То, к чему Запад сейчас снова приходит, в сущности, всегда господствовало в России. Конечно, русские революционные партии до исступления спорили о программах; без тщательного анализа программных разногласий между с.-р. и с.-д., большевиками и меньшевиками истории русской революции не поймешь. И все же не будет, думается, преувеличением сказать, что для русской политической жизни типология духовных обликов играет гораздо более существенную роль, чем разветвление программ. Быть может, даже особая острота русско-интеллигентских программных споров тем и объясняется, что в них не столько намечались совершенно неизбежные в будущем практические мероприятия, сколько закреплялись определенные миросозерцательные верования и этические устремления.
Если бы русские оппозиционные партии были озабочены всего только практически неизбежными (а тем самым и политически возможными) способами борьбы с царской властью, то, право, им не было о чем спорить.

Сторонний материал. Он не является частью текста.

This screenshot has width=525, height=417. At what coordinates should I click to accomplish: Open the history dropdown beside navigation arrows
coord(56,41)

Дистанция между самодержавно-православной Россией и Россией оппозиционно-революционных замыслов оставалась вплоть до войны такой громадной, что всем партиям от кадетов до с.-д. было, в сущности, по пути. Изучая историю общественных течений, нельзя не видеть, что все их исключительное богатство представляет собой по отношению к практическим задачам государственного строительства какую-то излишнюю роскошь, объясняемую прежде всего миросозерцательными исканиями русского духа. Для уничтожения крепостного права, а в дальнейшем для превращения России в правовое государство русской интеллигенции не было вовсе необходимо подводить на славянофильский лад под свою столь естественную любовь к православной деревне заимствованный у Шеллинга историко-философский фундамент, заканчивать, в стиле Рудиных и Бакуниных[226], свои студенческие споры о Гегеле и Сен-Симоне на европейских баррикадах и в европейских тюрьмах; «ранними человеколюбцами»[227] ходить в народ, скликая его с опасностью для собственной жизни на какое-то социалистическое богомолье; доказывать на путях с.-р. террора, что герой действительно выше толпы, или, увлекшись новизною марксистской социологии, выгонять в крестьянской России парниковый пролетариат в качестве незыблемой базы мировой пролетарской революции.

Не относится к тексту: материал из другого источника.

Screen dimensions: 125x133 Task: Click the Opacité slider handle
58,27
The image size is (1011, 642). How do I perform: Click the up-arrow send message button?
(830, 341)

Все эти сверх политические искания «социальной правды» кончились не политическим освобождением России, а ее закрепощением церковно-приходскому марксизму Ленина и комсомольской муштрой. Результат поистине убогий, но одновременно все же и грандиозный: грандиозный, потому что в кривом зеркале большевицкого синтеза своеобразно переплелись все главные течения русских общественно-политических и миросозерцательных исканий. Так, в большевицком сознании, которое необходимо, конечно, отличать от коммунистической идеологии, совершенно очевидны черты той целостности, т.е. того единства теории и практики, той корневой связанности всех сфер сознания и областей культуры, что в качестве своей главной мысли утверждали славянофилы. Но в этом большевицком «славянофильстве» не хватает главного — той религиозной веры в свободу, без которой культурное и политическое осуществление целостного сознания неизбежно превращается в предельное насилие над инакомыслящими. И действительно, огнем и мечом гонят большевики русский народ на свою социалистическую Иордань — крестить в новую веру.

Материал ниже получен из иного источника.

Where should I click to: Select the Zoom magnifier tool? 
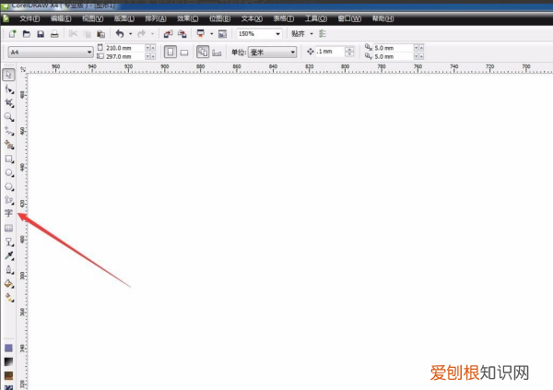coord(8,117)
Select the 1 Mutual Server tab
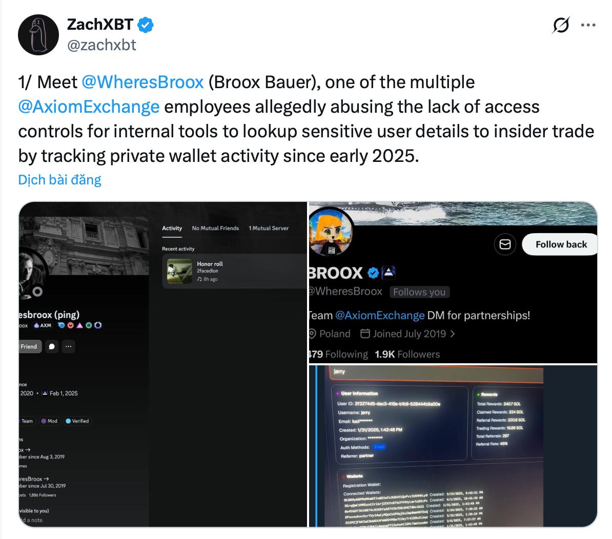Image resolution: width=612 pixels, height=539 pixels. [x=269, y=228]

В самом начале была в большевизме заложена также все определеннее раскрывающаяся сейчас в России народническая идея социалистического мессианизма. Но и она в большевизме обездушена и изуродована: по мнению большевиков, Россия спасет мир не своим исконным общинным социализмом, как утопично, но все же понятно учили народники, а пролетарски-чистым марксистским учением, что не только не верно, но и непонятно.
Очень сильна в большевизме и злосчастная русская тема бунта: высокая оценка формы разрушения как формы творчества. Но и в этой теме какой-то непонятный излом. Бакунинско-бланкистская «музыка» бунта, которую призывал слушать и Блок, превращена в рационалистически-марксистском ленинизме в какую-то «алгебру» разрушения. Не в этом ли превращении надо искать объяснение тому, почему коммунистическое разрушение лишено всякого творчества? Почему все творчество советской России (прежде всего литература) связано не с верой большевизма, а со страданием подъяремной России.
Не избег своеобразного искажения, наконец, и сам «научный социализм» Маркса. И из него большевики вынули душу, превратив марксистскую теорию диалектического экономизма в практику игнорирующего всякую экономику панполитизма.
226
Степун имеет в виду, что прототипом тургеневского героя Рудина был реальный человек — анархист М. А. Бакунин.
227
«ранним человеколюбцем» Достоевский называет так героя своего романа «Братья Карамазовы» Алешу Карамазова.